One of the most important decisions to make when starting a business is what form the business entity will take. There are a number of options – sole proprietorship, partnership, limited liability corporation, corporation, S-corporation, etc. There are a number of different factors that go into the choice. These factors include legal considerations, tax considerations, nature of the business, growth plans, and capital requirements, among others. Some are easier to set up than others.

Sole Proprietorship

A sole proprietorship is easy to set up. As the name implies, there is just one owner. Depending on the state, you may need nothing more than a tax ID number, a business license, and a fictitious name filing. There is only one level of taxation – all the revenues, profits and losses flow through to the owner and show up on his or her tax return. The downside is that the owner doesn’t have any corporate form to shield him or her from liability.

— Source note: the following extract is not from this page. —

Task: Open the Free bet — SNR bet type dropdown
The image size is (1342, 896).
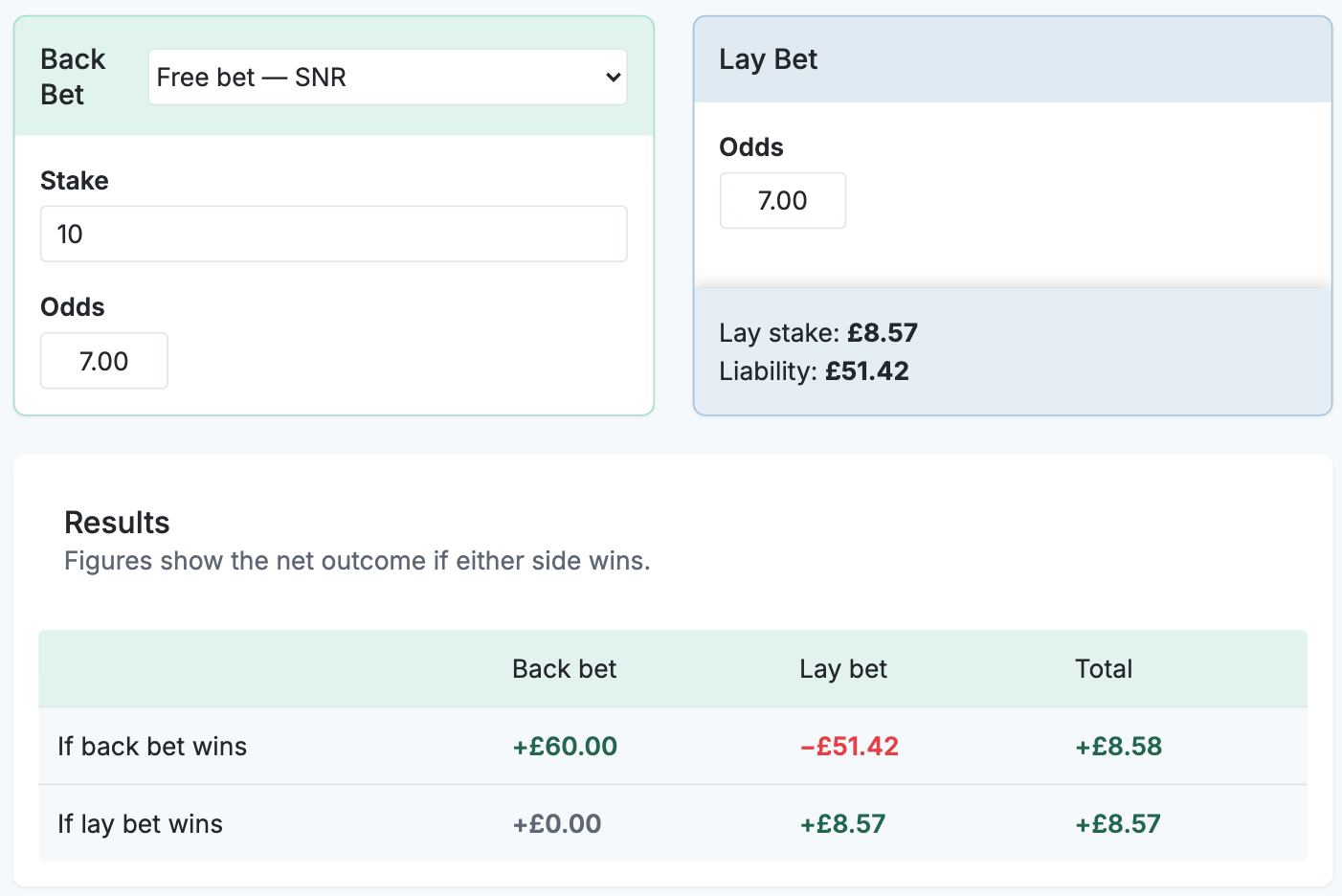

Limited Liability Corporation

To shield themselves from liability, many entrepreneurs choose some form of corporation – either an LLC, a C-corporation, or an S-corporation. The LLC, or limited liability corporation, is a relatively new entity that is becoming increasingly popular. It combines the limited liability of a conventional corporation with the pass-through tax treatment associated with a partnership or sole proprietorship. You can have one or more members, and it can be managed either by the members, or by non-member managers. There is a great deal of flexibility in how you can organize and run an LLC, which will be reflected in an operating agreement. A single member LLC’s operating agreement can be fairly simple and straightforward, but multiple-member LLC’s typically have more complex operating agreements, to handle the allocation of profits and losses, capital accounts, etc.

Corporation

The corporation, or C-corporation, has been an option for many years. The corporate form shields the stockholders’ assets from corporate liabilities, under most circumstances, and you can have an extremely wide base of ownership. You also have the double-taxation issue, however. The corporation is a separate legal entity, and it pays tax on its profits. Any dividends to shareholders are then taxable income to the shareholder. Therefore, the same money is being taxed at two different levels. Of course, corporations are not required to make dividends, and many do not. In the high-tech industry, it has been fairly standard practice for corporations not to pay dividends to their shareholders.

S-corporation

The S corporation is merely a C-corporation that has made an election under the Internal Revenue Code to have pass-through tax treatment for its shareholders. There are limitations on being eligible to make such an election. Only domestic corporations qualify, and there can be only one class of stock and no more than 100 shareholders. Also, the shareholders have to be individuals or certain trusts and estates. Corporations, partnerships, and non-resident aliens cannot be shareholders of an S-corporation.

LLC or Corporation?

Anyone starting a business should consult with his or her legal and tax advisors before making a decision. There are a number of subjective considerations and factors which will weigh in favor or against any particular choice. For example, if one is planning to seek venture capital or to go public, forming a C-corporation rather than an LLC is the better choice. Venture capital firms don’t care for the unpredictable and unique management of LLCs, and prefer the familiar structure and management of a conventional corporation. In addition, VC’s cannot invest in an LLC. If you set yourself up as an LLC, and then seek VC funding, you will have to spend a lot of money changing from an LLC to a C corporation. Also, the LLC ownership structure simply isn’t a good fit for a publicly-traded company. It’s better to understand these nuances at the outset, and choose the right entity at the start. Otherwise, a great deal of expense will be required to convert or merge the LLC into a C-corporation. That’s money that could be better spent growing the business.